Così diviene obbligatorio parlare un po’ di Raymond Chandler. Nato nel 1888 nell’Illinois, figlio di uno statunitense e un’irlandese, assiste alla prima delusione della sua vita quando i genitori divorziano, e si trasferisce con la madre in Gran Bretagna. Tornato negli Stati Uniti si arruola nell’esercito canadese combattendo la Prima Guerra Mondiale. Dopo alcuni lavori inutili, finalmente nel 1933 l’esordio letterario con Il Grande Sonno. Un debutto che l’autore fa a 45 anni, il tempo di osservare con fare critico il mondo e di diventare un alcolizzato. Il suo talento verrà notato qualche anno dopo, tanto che comincerà a lavorare per Hollywood (che farà anche un film sul romanzo di esordio con uno splendido Humphrey Bogart). Il Grande Sonno comincia con la convocazione di Marlowe a casa di un cliente, l’ex generale Sternwood, ormai stroncato dalla vecchiaia (ma pur sempre ricchissimo, grazie ad alcuni campi petroliferi). Il vecchio viene ricattato da un certo Geiger, proprietario di una libreria antiquaria (che si scoprirà essere il centro di un enorme traffico di materiale pornografico). Inoltre il generale è preoccupato per le figlie, Carmen, coinvolta nel ricatto, e Vivian.  Saranno le colonne portanti del romanzo, le tanto famose quanto immancabili femmes fatales.

 

Da qui nascerà un intreccio torbido costruito da omicidi, sesso e corruzione che terminerà con una considerazione stupenda del nostro antieroe, Philip Marlowe. “Cosa importa dove si giace quando si è morti? In fondo a uno stagno melmoso o in un mausoleo di marmo alla sommità di una collina? Si è morti, si dorme il grande sonno e ci se ne fotte di certe miserie. L’acqua putrida e il petrolio sono come il vento e l’aria per noi. Si dorme il grande sonno senza preoccuparsi di essere morti male, di essere caduti nel letame. Quanto a me, ne condividevo una parte pure io, di quel letame, ora”. Probabilmente lo stesso pensiero che ha fatto Chandler nel 1955, quando tentò il suicidio dopo la morte della moglie. Un tentativo non riuscito che ha il suono della sconfitta, come se Chandler, una volta persa la moglie, si sentisse nuovamente smarrito in quel mondo immorale che aveva conosciuto prima del matrimonio, quando cominciò a scrivere questo grande romanzo noir.

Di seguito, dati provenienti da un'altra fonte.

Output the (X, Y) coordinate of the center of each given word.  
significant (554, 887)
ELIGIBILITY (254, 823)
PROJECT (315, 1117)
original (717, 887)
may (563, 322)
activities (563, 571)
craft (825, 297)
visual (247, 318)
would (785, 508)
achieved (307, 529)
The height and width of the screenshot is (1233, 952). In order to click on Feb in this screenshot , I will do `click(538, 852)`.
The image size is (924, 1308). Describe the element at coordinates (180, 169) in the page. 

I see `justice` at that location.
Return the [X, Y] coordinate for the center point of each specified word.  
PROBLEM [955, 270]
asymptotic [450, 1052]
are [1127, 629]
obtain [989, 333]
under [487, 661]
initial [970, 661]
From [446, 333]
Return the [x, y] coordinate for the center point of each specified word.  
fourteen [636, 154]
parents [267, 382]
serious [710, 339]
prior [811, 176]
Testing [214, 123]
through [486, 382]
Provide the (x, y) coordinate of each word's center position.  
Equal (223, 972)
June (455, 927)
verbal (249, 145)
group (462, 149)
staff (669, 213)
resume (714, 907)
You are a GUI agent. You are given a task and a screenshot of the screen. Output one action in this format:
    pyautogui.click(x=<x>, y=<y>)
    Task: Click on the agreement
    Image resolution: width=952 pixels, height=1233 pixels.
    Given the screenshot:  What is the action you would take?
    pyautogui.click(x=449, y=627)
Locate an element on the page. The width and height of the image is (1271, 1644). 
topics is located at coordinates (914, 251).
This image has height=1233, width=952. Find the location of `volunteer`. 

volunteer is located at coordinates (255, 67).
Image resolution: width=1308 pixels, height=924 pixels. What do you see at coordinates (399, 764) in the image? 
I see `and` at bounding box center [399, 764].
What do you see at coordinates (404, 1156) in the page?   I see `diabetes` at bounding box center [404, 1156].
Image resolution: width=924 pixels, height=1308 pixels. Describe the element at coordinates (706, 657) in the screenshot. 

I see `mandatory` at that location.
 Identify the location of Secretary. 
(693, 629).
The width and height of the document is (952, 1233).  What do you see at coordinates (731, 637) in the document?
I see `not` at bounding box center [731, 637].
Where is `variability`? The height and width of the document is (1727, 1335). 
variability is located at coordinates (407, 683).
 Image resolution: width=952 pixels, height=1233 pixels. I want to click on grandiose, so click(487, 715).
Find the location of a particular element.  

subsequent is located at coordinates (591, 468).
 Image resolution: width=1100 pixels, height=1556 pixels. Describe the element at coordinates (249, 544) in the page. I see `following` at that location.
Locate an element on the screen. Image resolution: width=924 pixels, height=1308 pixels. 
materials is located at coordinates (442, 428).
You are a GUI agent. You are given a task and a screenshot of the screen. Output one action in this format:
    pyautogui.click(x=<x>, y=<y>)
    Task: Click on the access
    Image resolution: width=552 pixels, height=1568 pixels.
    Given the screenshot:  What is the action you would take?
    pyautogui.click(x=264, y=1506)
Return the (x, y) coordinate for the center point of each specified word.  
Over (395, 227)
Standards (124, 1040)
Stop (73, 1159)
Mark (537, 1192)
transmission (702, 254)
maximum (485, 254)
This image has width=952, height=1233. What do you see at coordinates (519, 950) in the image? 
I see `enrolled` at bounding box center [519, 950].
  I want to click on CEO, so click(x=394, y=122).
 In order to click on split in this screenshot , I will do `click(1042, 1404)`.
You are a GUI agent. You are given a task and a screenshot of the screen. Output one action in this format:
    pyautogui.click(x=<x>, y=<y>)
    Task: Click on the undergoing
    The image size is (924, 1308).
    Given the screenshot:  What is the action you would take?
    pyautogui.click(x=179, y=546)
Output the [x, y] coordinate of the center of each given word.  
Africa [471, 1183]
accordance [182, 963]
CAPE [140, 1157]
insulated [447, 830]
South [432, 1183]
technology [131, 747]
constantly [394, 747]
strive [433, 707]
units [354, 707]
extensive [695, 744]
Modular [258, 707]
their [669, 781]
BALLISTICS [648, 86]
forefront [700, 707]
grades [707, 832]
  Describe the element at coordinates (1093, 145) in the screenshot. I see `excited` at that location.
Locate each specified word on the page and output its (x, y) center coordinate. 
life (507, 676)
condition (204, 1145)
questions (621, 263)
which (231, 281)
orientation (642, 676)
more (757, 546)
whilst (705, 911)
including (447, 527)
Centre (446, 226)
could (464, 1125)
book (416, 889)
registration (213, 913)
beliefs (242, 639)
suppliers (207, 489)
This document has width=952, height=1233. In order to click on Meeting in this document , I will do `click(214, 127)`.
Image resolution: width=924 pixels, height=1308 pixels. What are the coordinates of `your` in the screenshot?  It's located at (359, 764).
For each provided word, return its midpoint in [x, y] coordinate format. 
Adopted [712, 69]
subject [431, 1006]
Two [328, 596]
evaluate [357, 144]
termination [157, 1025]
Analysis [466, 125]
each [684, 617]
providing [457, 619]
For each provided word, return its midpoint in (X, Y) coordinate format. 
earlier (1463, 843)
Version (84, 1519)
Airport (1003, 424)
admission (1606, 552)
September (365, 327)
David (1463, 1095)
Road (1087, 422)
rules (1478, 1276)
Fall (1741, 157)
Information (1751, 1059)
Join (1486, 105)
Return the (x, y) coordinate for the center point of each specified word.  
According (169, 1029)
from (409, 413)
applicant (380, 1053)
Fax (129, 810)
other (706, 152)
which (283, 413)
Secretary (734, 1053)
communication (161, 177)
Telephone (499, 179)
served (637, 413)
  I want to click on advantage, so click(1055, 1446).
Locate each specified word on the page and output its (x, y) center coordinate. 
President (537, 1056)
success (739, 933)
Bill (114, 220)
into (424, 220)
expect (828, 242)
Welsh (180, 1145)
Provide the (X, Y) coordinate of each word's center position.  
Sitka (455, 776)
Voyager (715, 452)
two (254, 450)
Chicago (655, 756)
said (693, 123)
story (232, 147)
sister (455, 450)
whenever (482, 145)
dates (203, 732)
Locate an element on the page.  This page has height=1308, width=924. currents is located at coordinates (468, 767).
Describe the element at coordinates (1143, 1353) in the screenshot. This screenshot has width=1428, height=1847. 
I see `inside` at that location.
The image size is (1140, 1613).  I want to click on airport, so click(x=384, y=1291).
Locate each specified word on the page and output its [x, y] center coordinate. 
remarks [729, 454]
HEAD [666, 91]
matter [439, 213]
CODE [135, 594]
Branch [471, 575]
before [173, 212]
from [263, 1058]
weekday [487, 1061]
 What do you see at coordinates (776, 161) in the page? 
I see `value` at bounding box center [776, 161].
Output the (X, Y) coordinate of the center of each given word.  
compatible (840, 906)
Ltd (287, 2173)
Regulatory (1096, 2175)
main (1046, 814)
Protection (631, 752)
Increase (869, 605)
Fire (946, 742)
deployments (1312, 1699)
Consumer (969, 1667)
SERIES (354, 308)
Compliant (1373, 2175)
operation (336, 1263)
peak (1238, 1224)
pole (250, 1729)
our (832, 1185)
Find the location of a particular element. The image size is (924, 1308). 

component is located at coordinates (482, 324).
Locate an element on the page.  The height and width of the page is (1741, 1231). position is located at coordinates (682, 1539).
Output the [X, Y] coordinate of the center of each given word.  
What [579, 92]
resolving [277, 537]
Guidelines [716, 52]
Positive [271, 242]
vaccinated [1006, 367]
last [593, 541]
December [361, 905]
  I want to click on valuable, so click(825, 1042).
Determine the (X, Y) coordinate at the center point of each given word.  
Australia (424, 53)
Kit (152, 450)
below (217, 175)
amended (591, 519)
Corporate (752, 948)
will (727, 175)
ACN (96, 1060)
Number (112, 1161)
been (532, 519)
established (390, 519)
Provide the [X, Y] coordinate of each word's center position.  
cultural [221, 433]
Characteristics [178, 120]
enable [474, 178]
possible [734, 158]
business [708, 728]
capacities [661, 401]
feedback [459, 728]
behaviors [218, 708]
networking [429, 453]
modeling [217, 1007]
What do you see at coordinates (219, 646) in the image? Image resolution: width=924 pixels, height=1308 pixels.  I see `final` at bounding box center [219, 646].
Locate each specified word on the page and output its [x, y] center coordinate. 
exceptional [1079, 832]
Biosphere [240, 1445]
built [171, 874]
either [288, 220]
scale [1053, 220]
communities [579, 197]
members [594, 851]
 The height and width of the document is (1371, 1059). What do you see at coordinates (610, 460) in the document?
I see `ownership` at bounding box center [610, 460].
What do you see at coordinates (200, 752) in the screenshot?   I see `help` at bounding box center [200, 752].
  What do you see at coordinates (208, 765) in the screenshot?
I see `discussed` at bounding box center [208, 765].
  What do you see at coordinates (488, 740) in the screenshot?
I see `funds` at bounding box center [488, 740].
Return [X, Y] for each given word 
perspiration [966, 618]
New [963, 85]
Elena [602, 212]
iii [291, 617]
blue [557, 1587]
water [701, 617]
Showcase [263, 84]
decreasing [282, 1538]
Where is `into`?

Ma a riscattarlo rimarrà sempre Philip Marlowe, grande prototipo dell’antieroe, fonte infinita di ispirazione per tutto il genere (e non solo). Un personaggio immortale perché tenta a tutti i costi di infondere il bene in un mondo maledetto. E lo fa con mezzi tutt’altro che consoni per la concezione di un protagonista positivo. Cinico, alcolizzato, violento, barcolla sempre sul filo del rasoio della correttezza, tra luci e ombre. Questo è il bene secondo Chandler (o secondo Marlowe, fate voi). Un bene diverso, continuamente a stretto contatto con il male, costretto a farsi strada a suon di cazzotti e pallottole. E’ un bene ormai stufo di farsi chiamare tale, e sta qui la grande forza dell’opera di Chandler, nella sua “bipolarità”, nella sua ambiguità. Un opera eterna, come un grande sonno infinito.